Today, about 30 countries have requirements on the legal documentation of transfer pricing, which have, in some countries, existed for many years. Germany first adopted legal provisions in 2003. The new legal provisions were necessitated by a decision made by the German supreme tax court in 2001. Due to the lack of legal provisions, the German supreme tax court ruled that the tax office was not entitled to estimate the profit derived from inter-company transactions to the detriment of the taxpayer only because the taxpayer did not provide sufficient transfer pricing documentation. The tax office still has to prove the transfer price was not in accordance with the dealing at arm’s length principle. Hence the tax administration amended the general tax code with new laws, which established documentation requirements and a change of the burden of proof if the documentation requirements are not met by the taxpayer.
Affected by the new law are German companies that own, directly or indirectly, at least 25 percent of a non-German company, have controlling influence on an overseas’ company. The law also applies to non-German companies that own, directly or indirectly, at least 25 percent of a German company or have controlling influence on a German company (related entity/person). The same applies if a third party owns at least 25 percent of the taxpayer ("taxpayer" represents any form of company, partnership or individual) or has a controlling influence on the taxpayer and the third party owns at least 25 percent of a foreign entity or has a controlling influence on the foreign entity. The new laws are also applicable to overseas companies with German permanent establishments or partnerships and vice versa.

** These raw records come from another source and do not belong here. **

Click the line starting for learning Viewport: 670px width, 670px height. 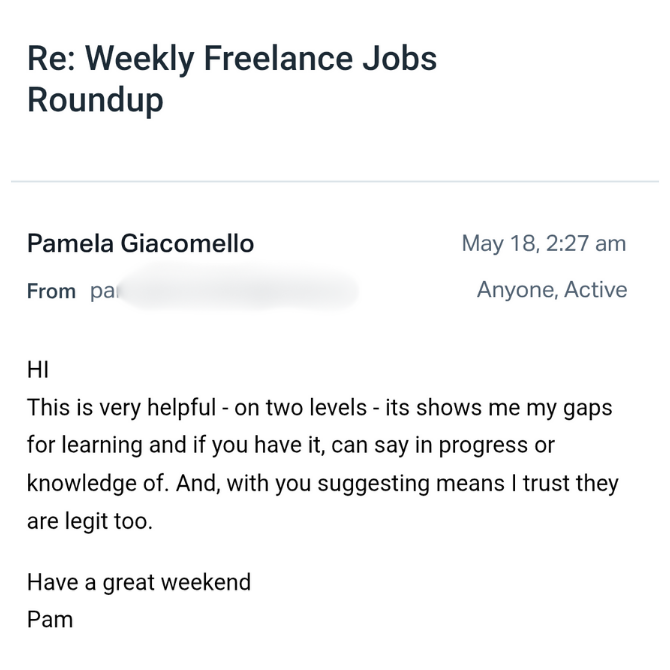coord(290,445)
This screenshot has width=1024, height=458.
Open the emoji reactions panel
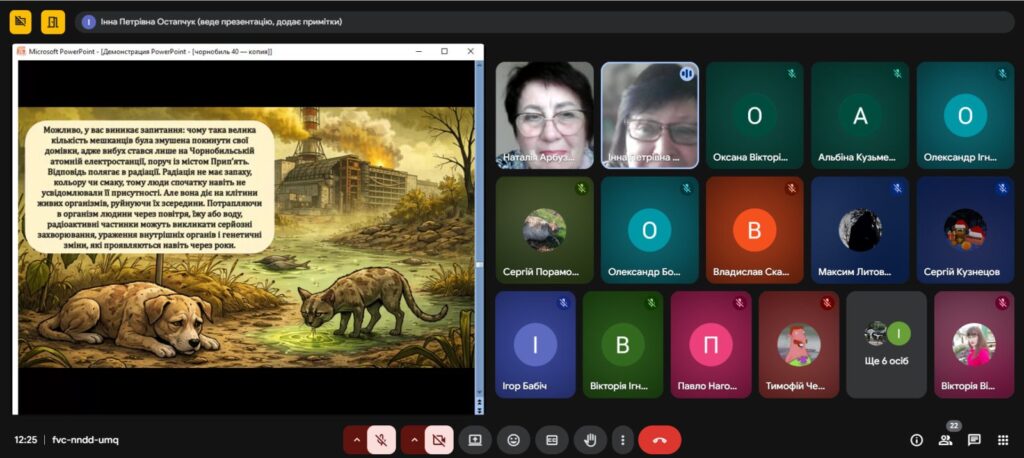pos(514,440)
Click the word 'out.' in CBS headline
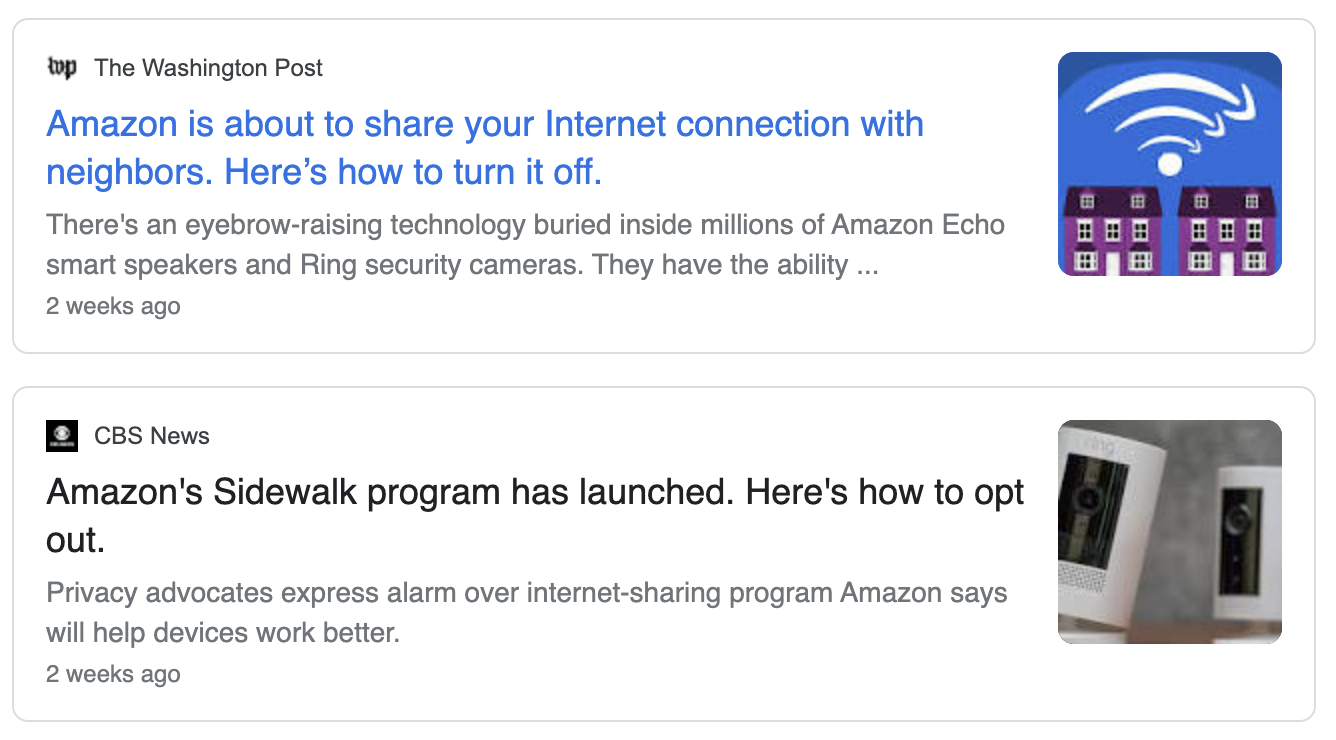Image resolution: width=1336 pixels, height=740 pixels. (x=76, y=541)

The documentation requirements are described in detail in the so called "profit allocation documentation regulations," which became effective on June 30, 2003. The documentation generally required is divided into four sections. Section 1 covers general information on participations, business and organizational structure; section 2, business relationships with respect to related entities/persons; section 3, the analysis of functions and risks; and section 4, the analysis of transfer pricing. In extraordinary cases additional documentation has to be provided to the tax office that addresses the change of business strategies, cost sharing agreements, transfer pricing confirmations or agreements with foreign tax offices, price adjustments for the taxpayer and the reasons for losses
The documentation has to be made in German, although exemptions are possible upon prior request of the taxpayer. It can generally only be requested by the tax office for the purpose of field audits and has to be provided to the tax office within 60 days of the tax offices’ request. Documentation of extraordinary business transactions has to generally be made within six months of the extraordinary business transaction. These are, for instance, transfers in the course of restructurings and changes of functions and risks in the company.
If the taxpayer is not able to provide the required documentation on the tax offices’ request, it is not usable or the documentation has not been made within the relevant period of time (six months), the tax office is entitled to presume that the income of the taxpayer is higher than declared. The taxpayer then carries the burden of proof that the income declared is correct. If the taxpayer fails to prove the correctness of the transfer price chosen, the tax office is entitled to estimate the taxpayer’s profit. It can estimate the profit at the highest level of a transfer price range, if such a range exists for the relevant transfer price.
The tax office is entitled to impose a penalty of Euro 5,000. The penalty is at least 5 percent and at most 10 percent of the increased earnings and will be incurred as calculated even if this exceeds Euro 5,000. If the disclosure of correct documentation is delayed, a penalty of Euro 100 for each day of delay to a maximum of Euro 1,000,000 will be imposed.
The documentation requirements put an additional administrative burden on entrepreneurs with overseas relationships. The problem becomes more serious as advanced pricing agreements are not available in Germany.